Master
1. Parse workload profile
2. For each unique remote host
   * handshake start
   * workorder transfer
   * send port numbers (for ex if master has to do accept())
   * get port numbers (used when master needs to connect())
   * get confirmation that all remote strands started
   * handshake end
3. Create per strand data structures
3.1 Init barriers
4. Create strands
4.1 send handshake_end message to slave
4.2 open begin_run barrier
5. Wait for strands to finish
6. Statistics gathering/reporting


Slave
1. Wait for connection, fork to handle it.
2. Communicate with master
   * handshake_begin
   * get workorder
   * get ports
   * byteswap if necessary
   * create per thread data structures
   * create strands with handle to workorder
3. Wait for handshake_end msg from master
4. Reply with confirmation that strands have started
5. Open begin_run barrier
6. Wait for strands to finish


At the end of every transaction, master sends a message to all
slaves, requesting them to move on to the next transaction.

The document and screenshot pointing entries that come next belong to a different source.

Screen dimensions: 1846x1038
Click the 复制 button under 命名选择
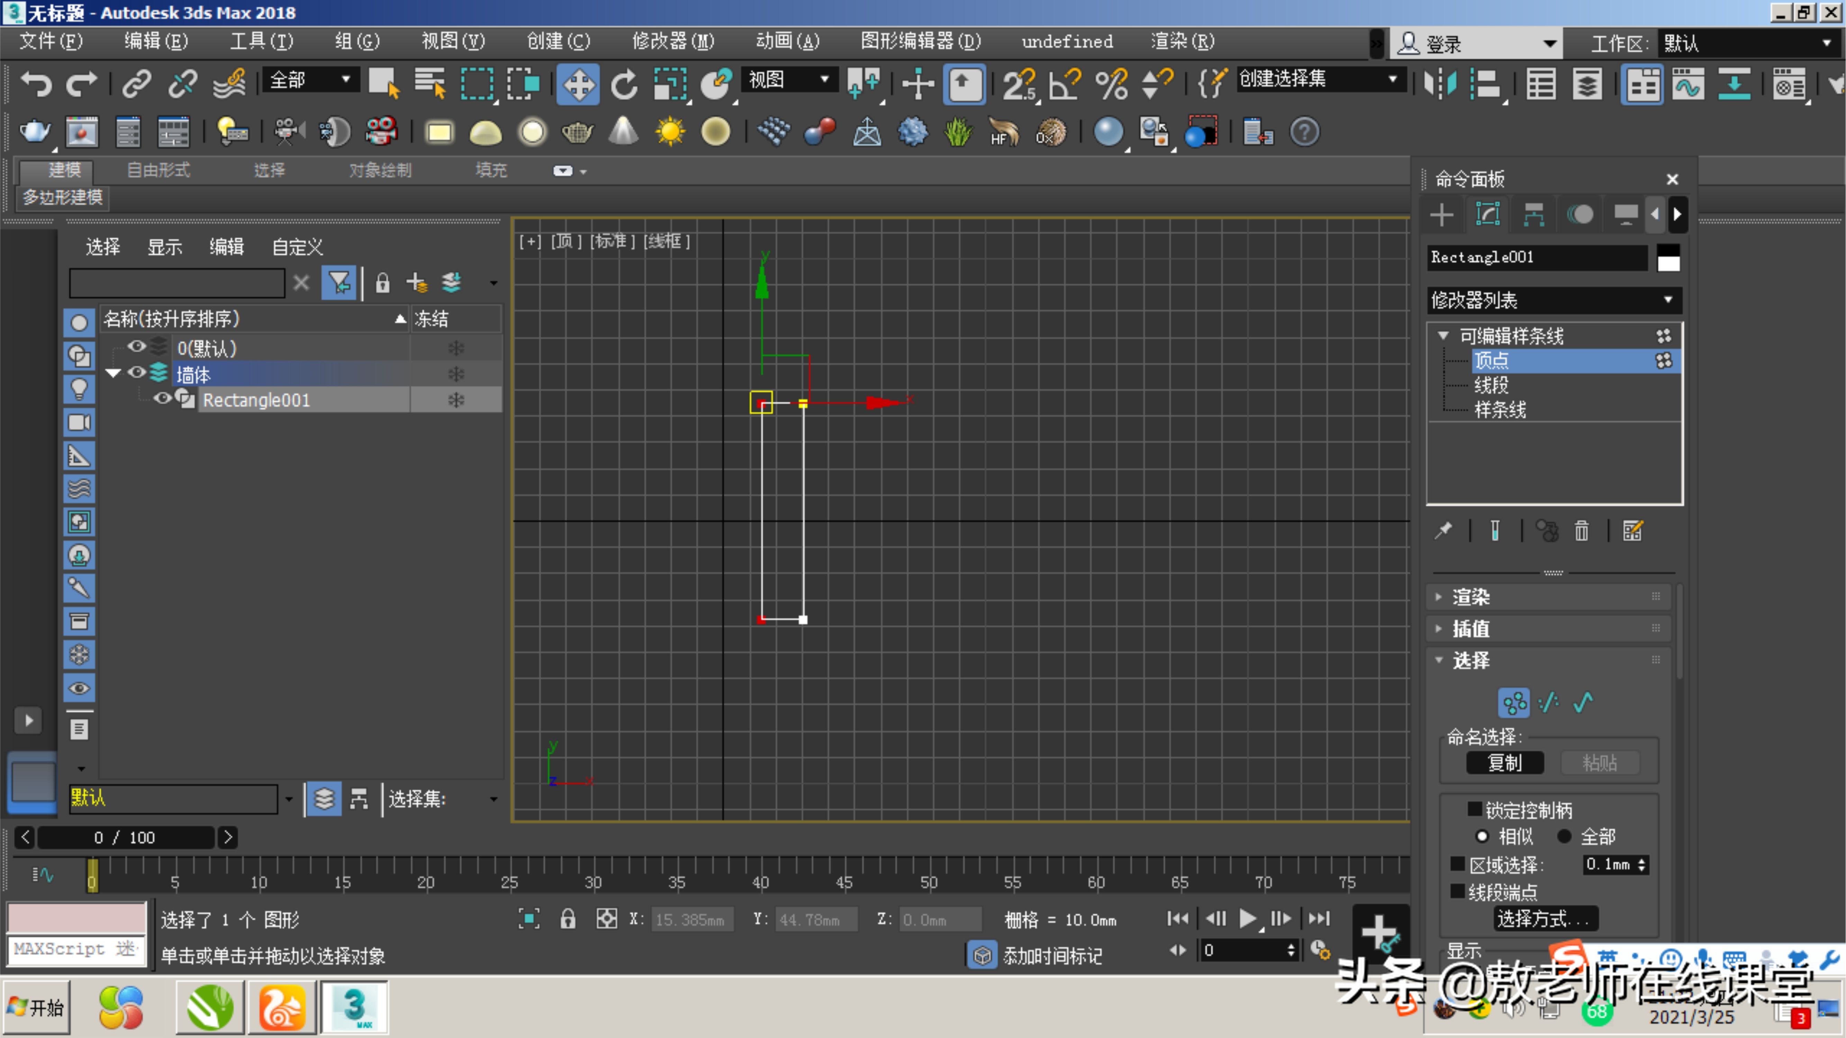[x=1505, y=763]
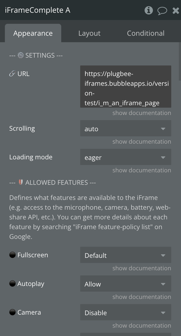The image size is (181, 336).
Task: Show documentation under the URL field
Action: 142,113
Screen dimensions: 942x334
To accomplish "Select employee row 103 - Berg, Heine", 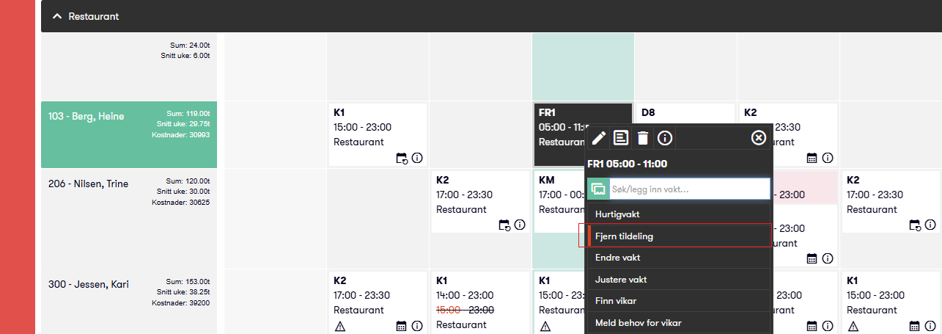I will coord(87,116).
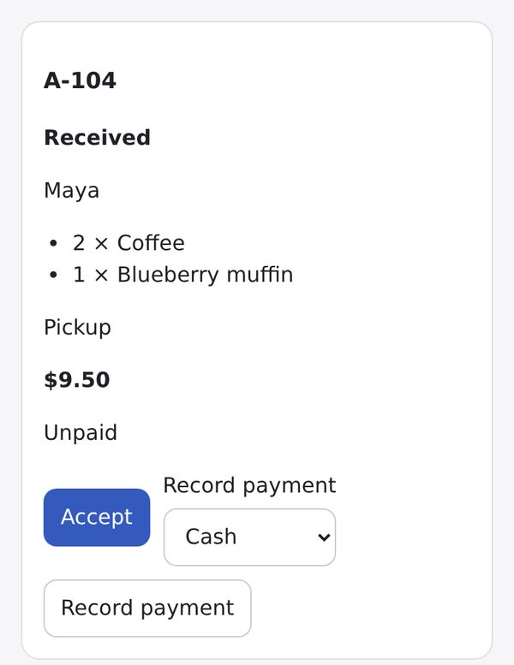Click the Pickup fulfillment label
The height and width of the screenshot is (665, 514).
pos(77,328)
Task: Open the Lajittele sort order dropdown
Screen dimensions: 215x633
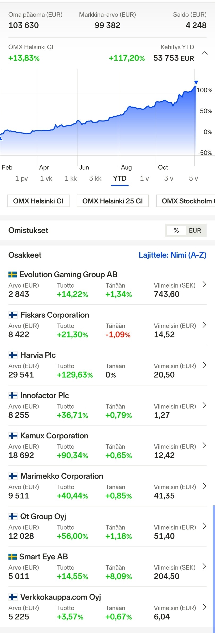Action: pos(173,255)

The
slave will wait for all threads to reach a barrier, and then open
it. See wait_unlock_barrier

workorder
=========
workorder takes care of actually executing the workorder.
getnogroups()
getnotransactions(groupno)
getnoflowops(groupno, txnno)
getnostats(groupno)
getmaxbuffersize(group no)
getnoconnections(group no)

group_execute()
   txn_execute()
     flowop_execute
       flowop_execute_count
       flowop_execute_duration


What is stored in the global shm
================================
* barriers
* global error
* slave list
  * name
  * port
  * control connection
* Workorder
* strand_state_summary
* per-strand structures
  * array of stat_t
  * per_strand state
  * slave list
    * connection array
  * strand_id
  * buffer
  * hardware counter structure


Rate Limiter
=============
Each transaction has a rate limiter. It can either be a count per sec
or MB/s. If it is count per second, we can break count into
100 equal parts, and execute them every 10ms. This also works if
the transaction is of type duration.  we then sleep for the remainder
of the interval.

If the rate is of type MB/s then we do the following. Let us assume 
the rate is 128Mb/s. This means that in one second we can only transmit
16MB. Let us assume that each iteration of the transaction, we transmit
8k, we can only do 2048 iterations. Assuming we breakdown 1 sec
into 100 intervals, we can only do 204.8 iterations per interval.

We also need to account for the scenario where the time taken to do
"count" number of iterations is greater than 1/100 of a second. In this
case, we do not sleep.


Adding a new flowop type
========================
1. Update flowop_type_t in flowops.h
2. Update flowops[] to add new flowop
3. Update opp_flowopspp[] 
3. Implement the flowop stub in flowops_library.c
4. Update flowop_get_execute_func() in flowops_library.c
6. Update the protocol structure to add the new flowop
7. Implement the flowop for each protocol